— BEGIN SOURCE DATA —

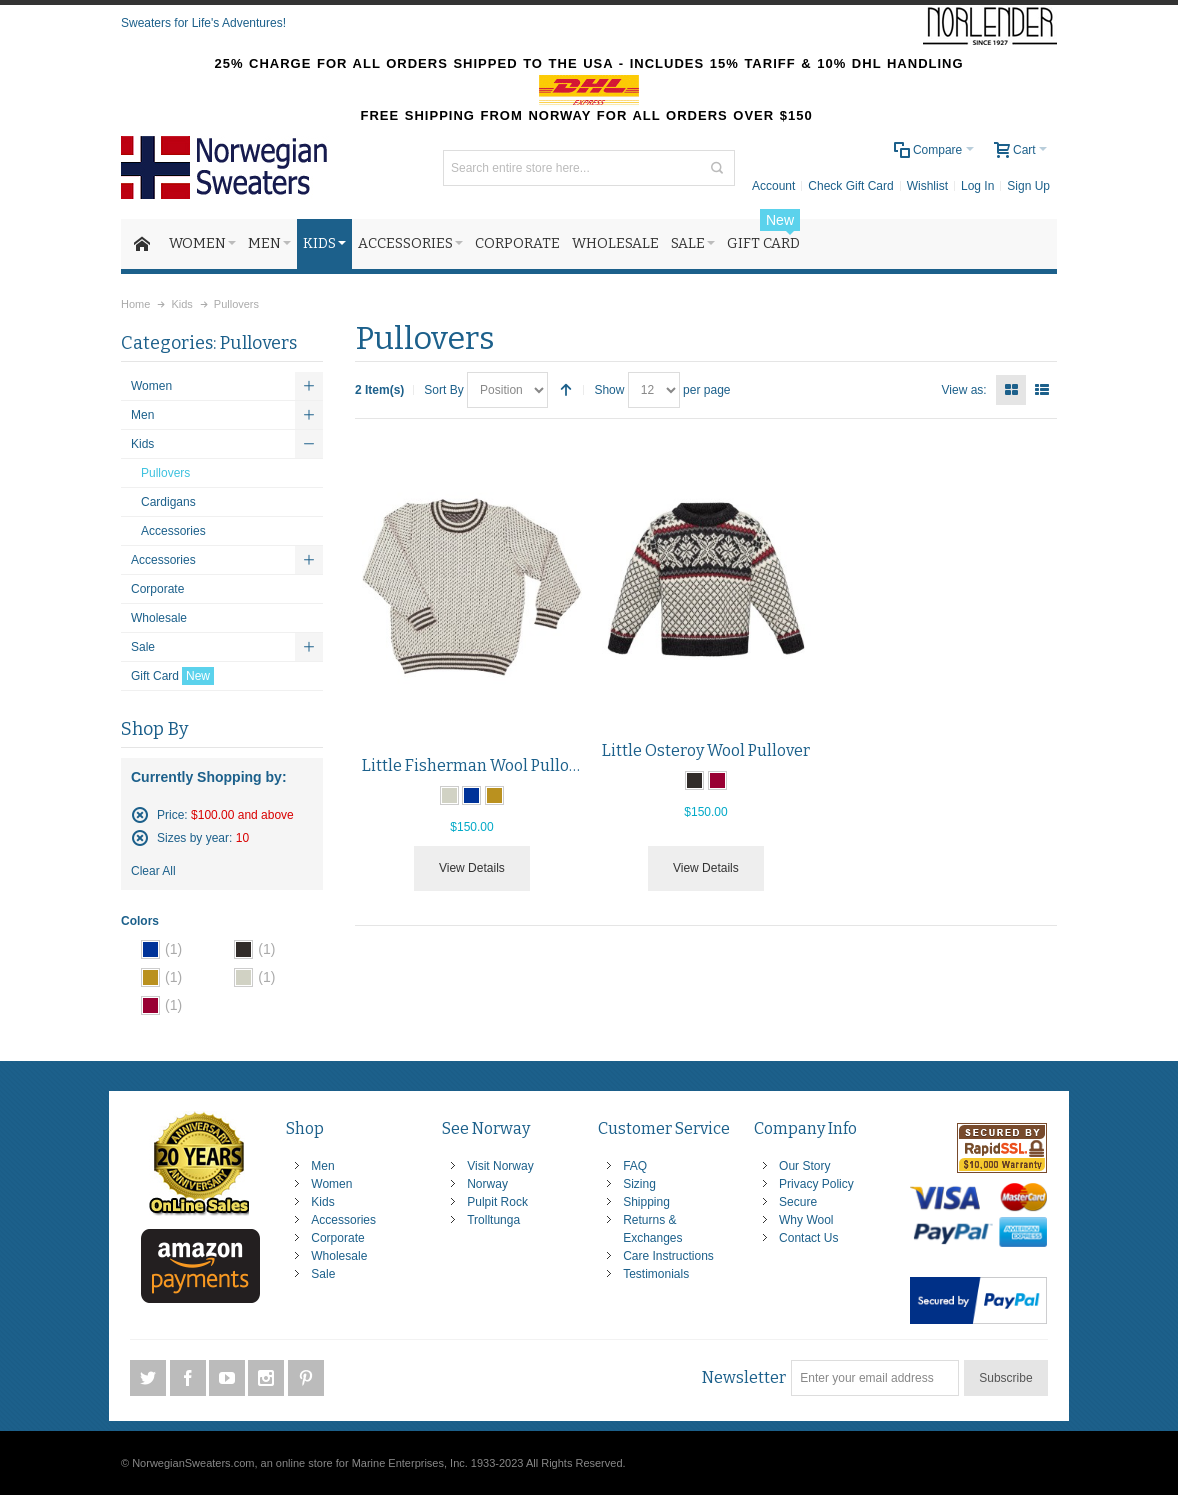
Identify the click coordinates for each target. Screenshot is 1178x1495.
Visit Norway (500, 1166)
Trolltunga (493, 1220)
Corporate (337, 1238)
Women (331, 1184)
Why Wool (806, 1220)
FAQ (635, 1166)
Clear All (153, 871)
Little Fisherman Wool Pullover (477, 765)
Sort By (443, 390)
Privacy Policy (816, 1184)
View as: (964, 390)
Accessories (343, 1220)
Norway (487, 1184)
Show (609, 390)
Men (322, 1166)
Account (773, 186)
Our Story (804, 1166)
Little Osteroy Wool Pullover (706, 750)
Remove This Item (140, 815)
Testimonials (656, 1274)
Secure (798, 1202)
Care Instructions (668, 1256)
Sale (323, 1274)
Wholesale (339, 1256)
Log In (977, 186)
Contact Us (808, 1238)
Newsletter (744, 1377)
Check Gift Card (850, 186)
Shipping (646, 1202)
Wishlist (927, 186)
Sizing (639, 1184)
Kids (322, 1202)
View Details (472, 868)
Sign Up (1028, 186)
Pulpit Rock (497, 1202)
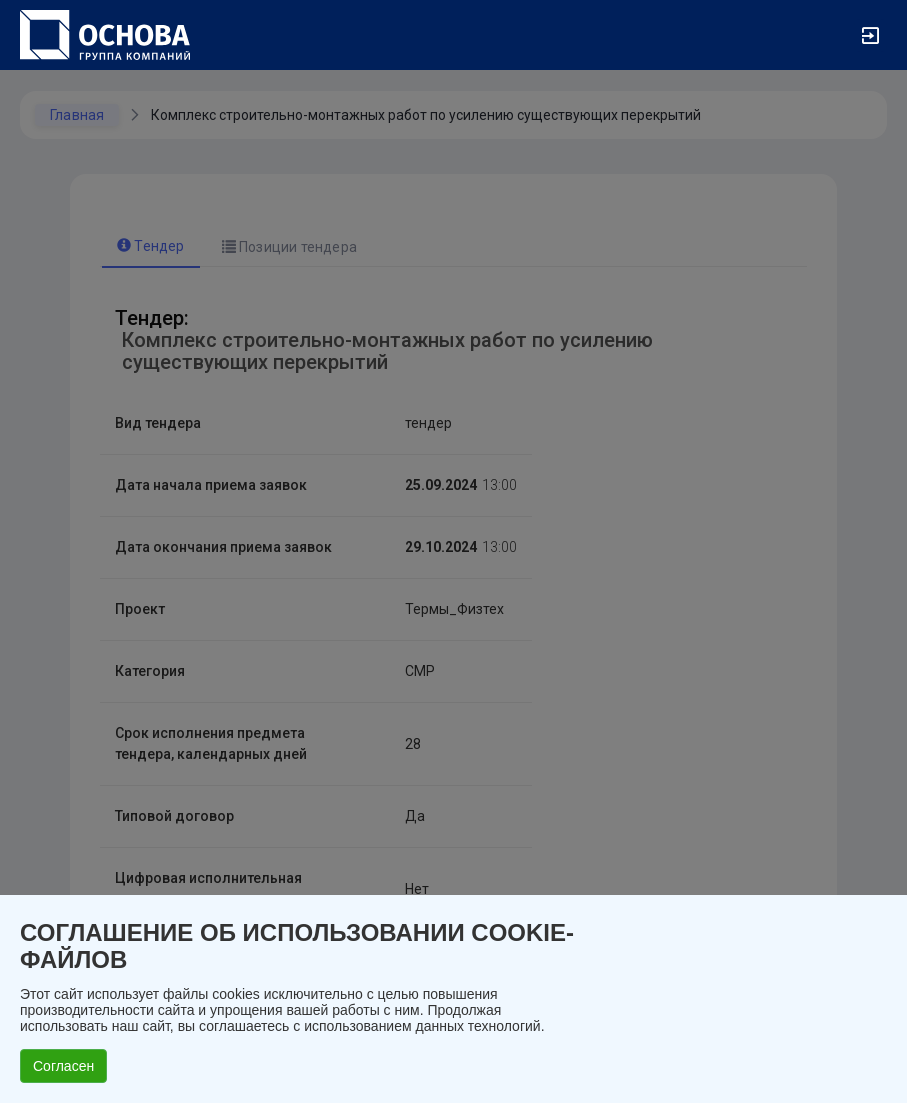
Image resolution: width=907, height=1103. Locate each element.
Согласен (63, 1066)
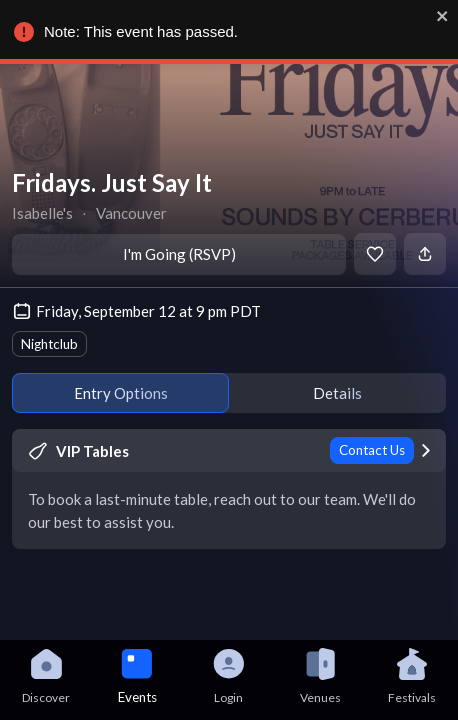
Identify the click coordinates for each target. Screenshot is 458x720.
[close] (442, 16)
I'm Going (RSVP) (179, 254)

— END SOURCE DATA —
— BEGIN SOURCE DATA —

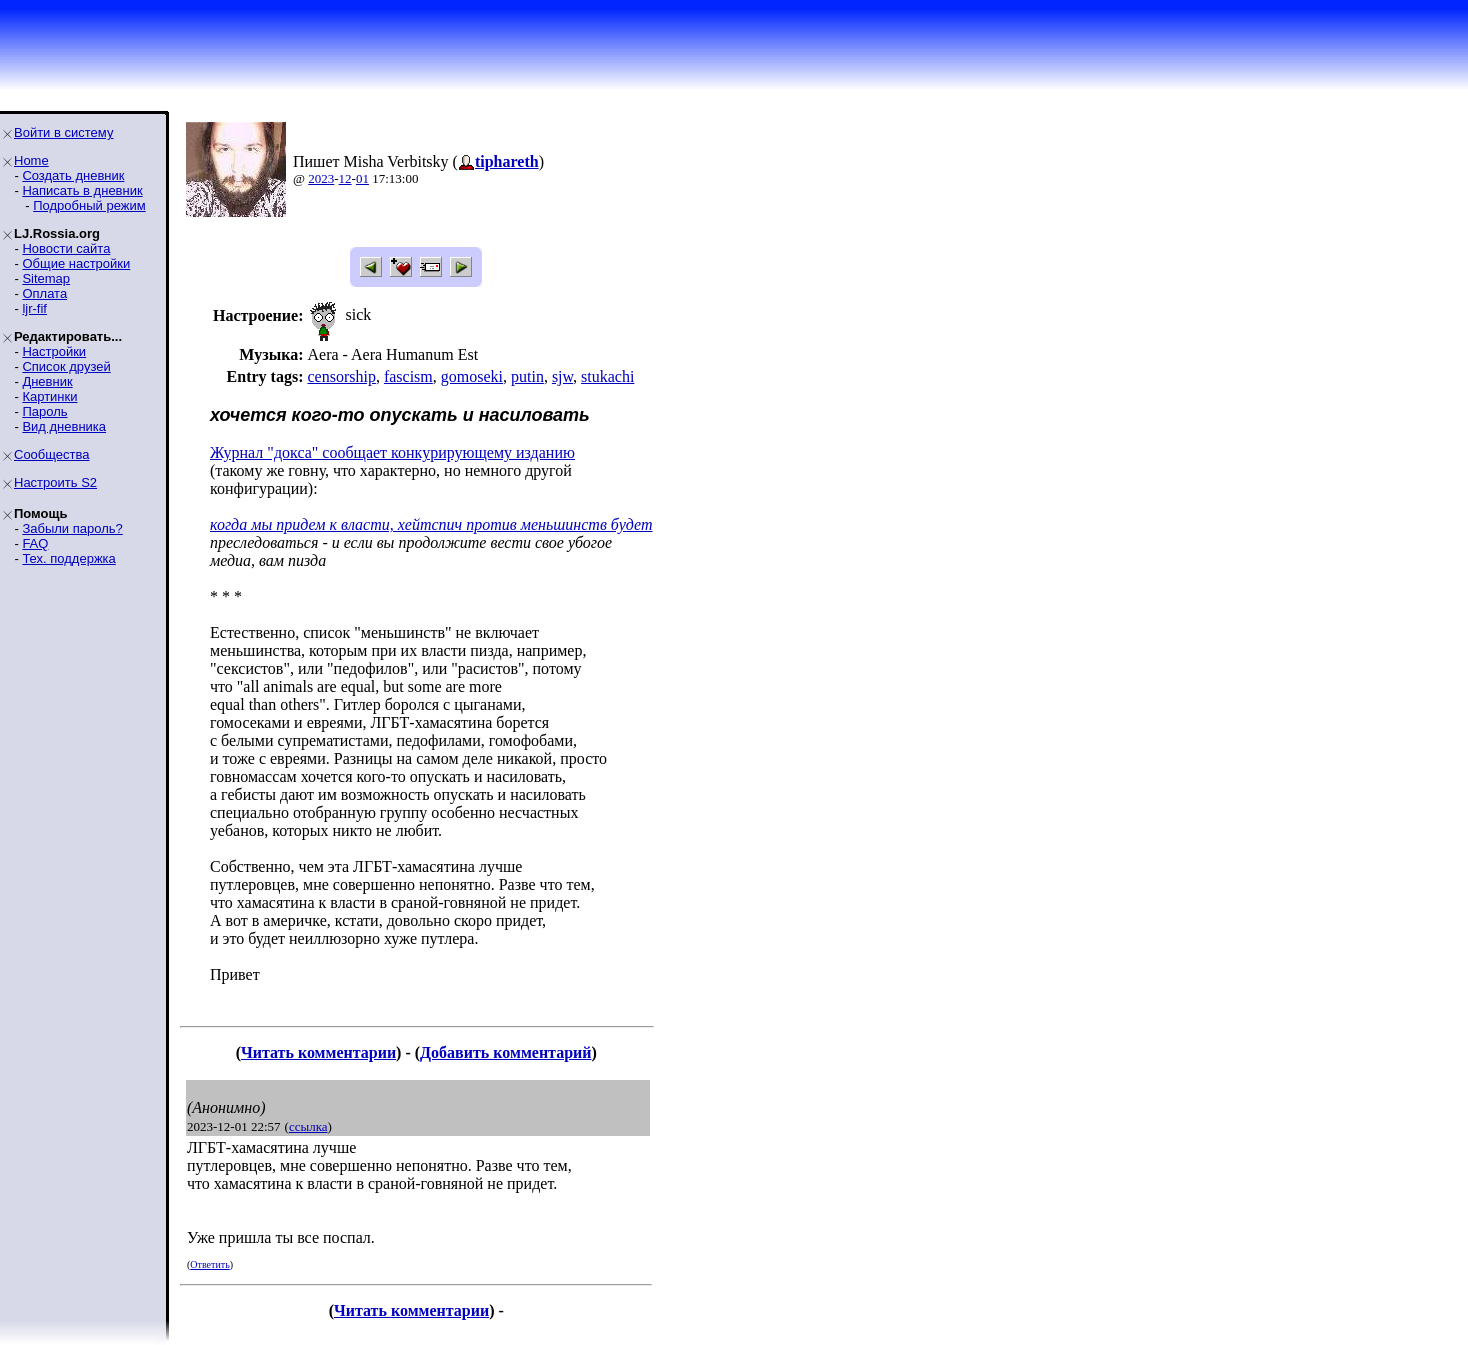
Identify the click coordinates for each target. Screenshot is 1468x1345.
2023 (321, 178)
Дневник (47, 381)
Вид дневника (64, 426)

— END SOURCE DATA —
— BEGIN SOURCE DATA —

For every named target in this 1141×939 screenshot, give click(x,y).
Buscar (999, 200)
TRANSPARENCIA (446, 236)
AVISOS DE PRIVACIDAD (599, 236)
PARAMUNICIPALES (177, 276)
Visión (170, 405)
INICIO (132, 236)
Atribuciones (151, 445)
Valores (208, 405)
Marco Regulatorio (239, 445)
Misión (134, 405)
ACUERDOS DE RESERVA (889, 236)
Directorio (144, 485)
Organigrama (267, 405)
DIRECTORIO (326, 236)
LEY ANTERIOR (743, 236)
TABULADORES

— END SOURCE DATA —

WRITTEN INSTRUCTION
Count how many lines in the material above contain the word "Wool" and reply with that number alone.

TASK OUTPUT
3